Тут я прерву свидетельство М. С. Цвирко, с которым проработал бок о бок в Союзатомэнергострое четыре года.

Опытный, цепкий, деловой, десятилетиями строивший заводы для других министерств, бывший начальник Главзаводспецстроя, Михаил Степанович Цвирко буквально силой был посажен в кресло начальника Союзатомэнергостроя, до того стойко не выполнявшего плановые показатели. К чести Цвирко надо сказать, что он отчаянно сопротивлялся, говорил, что атомных станций отродясь не знает, что дело ему чуждое и непонятное. Но ЦК и министр все же приказали, и он подчинился.

Начальство Цвирко не только уважал, он его трепетно боялся, чего и не скрывал.

Поскольку устройства АЭС Цвирко не знал, то взялся за плановые показатели. Деньги он считать умел. Тематическими задачами занимались мы, его подчиненные, и учили атомным премудростям своего нового начальника на ходу.

Маленького роста, плотный, если не толстый, в далеком прошлом боксер с отутюженным в боях расплюснутым носом, широкоскулый, лысый, с плотно сжатыми челюстями (боксерская привычка), с чуть раскосыми умными голубыми глазами татарского богдыхана — этот человек в течение года вывел объединение в пределы плана...

Но страх владел им постоянно. Другие смеялись над ним за глаза, но я считал, что Цвирко страдает не столько от страха перед начальством, а от угрызений совести. Совесть мучила его, что плохо работаем. В то время он часто говорил мне, если случался срыв той или иной тематической задачи:

— Нас же убьют! Нас же убьют! Объяснений никто слушать не будет...

Признавался также, что больше всего на свете боится радиации, поскольку ничего в ней не понимает.

И вот он оказался в «Быково»...

Вылетели спецрейсом на Киев в 16.00. На борту Як-40 находились: старший помощник Генерального прокурора СССР Ю. Н. Шадрин, министр энергетики и электрификации СССР А. И. Майорец, заведующий сектором ЦК КПСС В. В. Марьин, заместитель министра энергетики А. Н. Семенов, первый заместитель министра среднего машиностроения А. Г. Мешков, начальник Союзатомэнергостроя М. С. Цвирко, заместитель начальника Союзэлектромонтаж В. Н. Шишкин, заместитель начальника Союзэнергомонтаж В. А. Шевелкин, референт Б. Е. Щербины — Л. П. Драч, заместитель министра здравоохранения СССР Е. И. Воробьев, заместитель начальника 3-го Главного управления при Минздраве СССР В. Д. Туровский и другие.

В салоне Як-40 уселись на расположенные друг против друга красные диваны. Заведующий сектором атомной энергетики ЦК КПСС Владимир Васильевич Марьин (это ему звонил Брюханов в три часа ночи домой) вновь и вновь делился своими мыслями с членами Правительственной комиссии.

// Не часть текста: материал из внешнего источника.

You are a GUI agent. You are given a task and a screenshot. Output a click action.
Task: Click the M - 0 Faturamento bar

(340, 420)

— Главное, что меня обрадовало: взрыв бака СУЗ выдержал атомный реактор. Молодец академик Доллежаль! Под его руководством создан отличный атомный реактор. Брюханов разбудил меня своим звонком в три часа ночи и сказал: «Страшная авария, но реактор цел. Подаем непрерывно охлаждающую воду...»

— Я думаю, Владимир Васильевич, — включился в разговор министр Майорец, знавший хорошо только устройство трансформатора, человек совершенно случайный в вихре атомных событий, — мы долго в Припяти не засидимся...

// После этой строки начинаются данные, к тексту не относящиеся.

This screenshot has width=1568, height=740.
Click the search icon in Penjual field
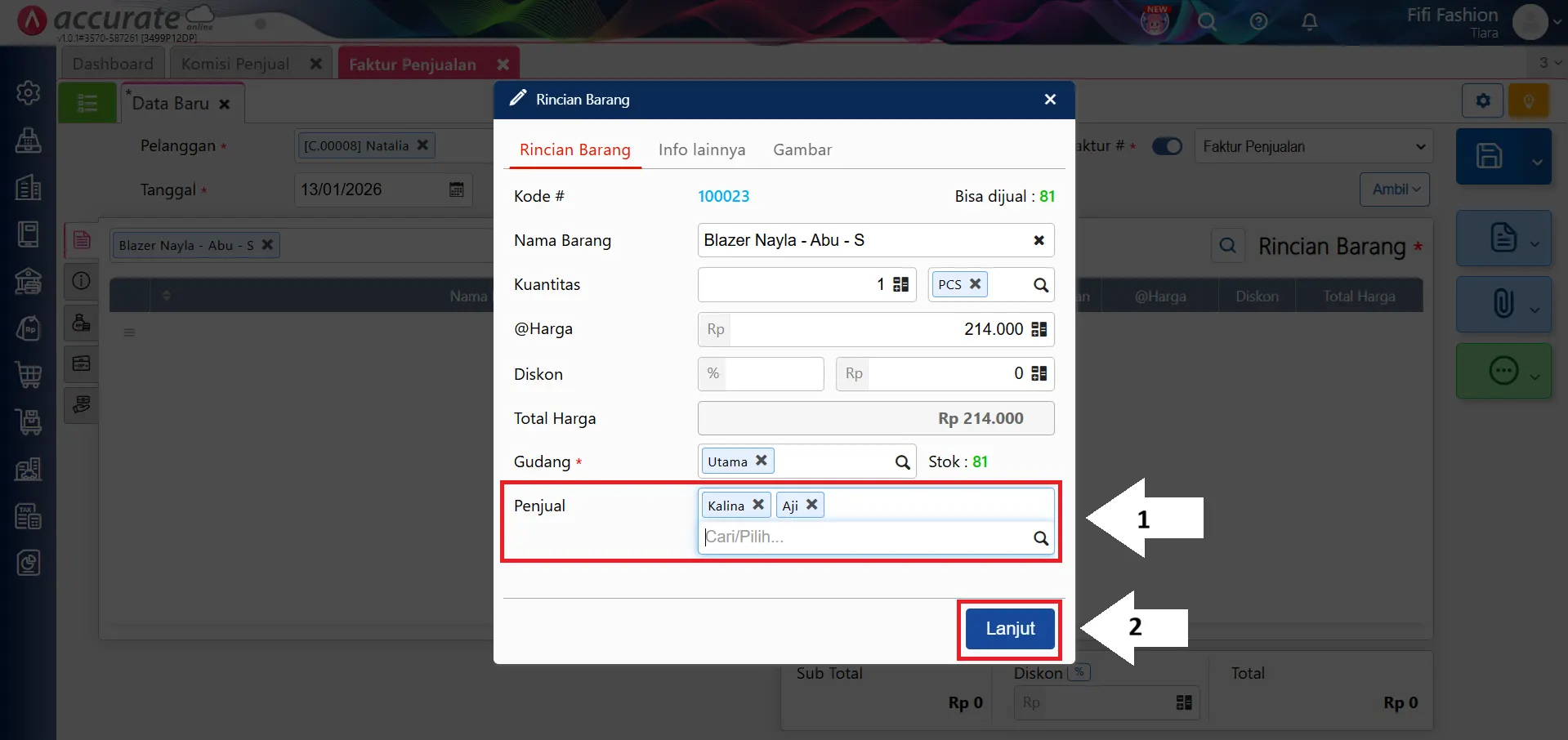[1040, 538]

Эту же мысль А. И. Майорец повторил через полтора часа в самолете АН-2, на котором члены Правительственной комиссии вылетели из аэропорта «Жуляны» в Припять. Вместе с ними из Киева летел министр энергетики Украинской ССР В. Ф. Скляров. Услышав оптимистические рассуждения Майорца относительно краткого пребывания в Припяти, он поправил своего патрона:

— Думаю, Анатолий Иванович, двумя днями не обойдемся...

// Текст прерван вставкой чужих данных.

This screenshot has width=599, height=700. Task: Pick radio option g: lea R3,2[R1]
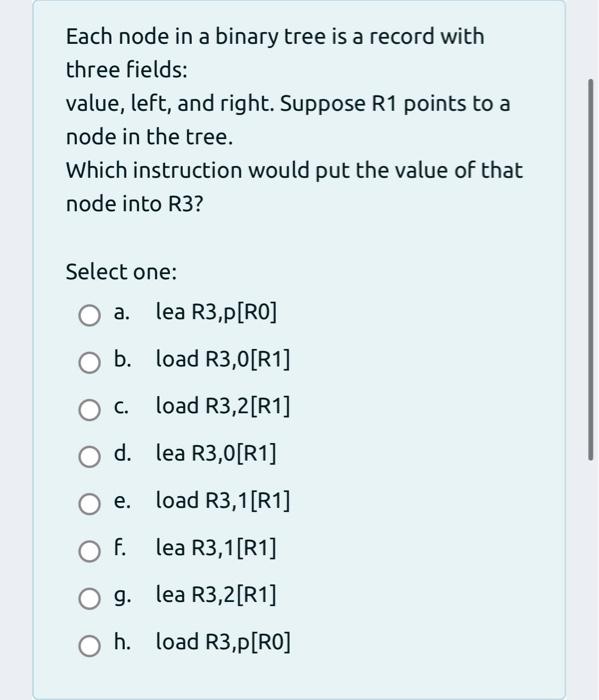(x=89, y=599)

— Не пугайте нас, товарищ Скляров, — оборвал его Майорец. — Наша, а вместе с нами и ваша главная задача состоит в том, чтобы в кратчайшие сроки восстановить разрушенный энергоблок и включить его в энергосистему...

 

Свидетельствует М. С. Цвирко:

«Когда мы прилетели в Киев, министр энергетики Украины Скляров сразу же сказал нам, что в Припяти радиация. Лично меня это встревожило. „Значит, что-то с реактором“, — подумал я тогда. Но министр Майорец был спокоен...

Самое неприятное, что три ночи мы спали в гостинице „Припять“, а ведь там уже была страшная грязь...»

 

Примерно в то же время, когда члены Правительственной комиссии прибыли в Припять, личный самолет заместителя Председателя Совета Министров СССР Б. Е. Щербины был на подлете из Барнаула в Москву. Прилетев в столицу, зампред переоденется, закусит и из аэропорта «Внуково» вылетит в Киев. В Припять он прибудет к девяти вечера...

 

Свидетельствует Г. А. Шашарин:

«Прилетел Майорец. Мы сели в Ан-2 и вылетели в Припять. На пути из Киева в Припять я сказал Майорцу о необходимости создания на месте аварии рабочих групп. Продумал это заранее, когда летел из Симферополя в Киев. По моему мнению, такие группы должны были упорядочить работу Правительственной комиссии, помочь в подготовке и принятии решения. Вот перечень групп, который я предложил Майорцу:

— группа изучения причин аварии и безопасности АЭС — ответственные Шашарин, Мешков;

— группа изучения реальной радиационной обстановки вокруг атомной станции — ответственные Абагян, Воробьев, Туровский;

— группа аварийно-восстановительных работ — ответственные Семенов, Цвирко, монтажники;

— группа оценки необходимости эвакуации населения Припяти и близлежащих хуторов и деревень — ответственные Шашарин, Сидоренко, Легасов;

— группа обеспечения приборами, оборудованием и материалами — ответственные Главэнергокомплект, Главснаб.

 

Приземлились на аэродромчике между Припятью и Чернобылем. Там уже ждали машины. Встречали генерал Бердов, секретарь горкома партии Гаманюк, председатель горисполкома Волошко и другие. Подъехал и Кизима на „газике“. Мы с Марьиным сели в „газик“ (Кизима был за рулем) и попросили его проскочить к аварийному блоку. Майорец тоже порывался туда, но его отговорили, и он с командой поехал в горком КПСС. Миновали кордон оцепления и свернули на промплощадку...»

 

Ненадолго прерву свидетельство Г. А. Шашарина, чтобы охарактеризовать заведующего сектором ЦК КПСС В. В. Марьина.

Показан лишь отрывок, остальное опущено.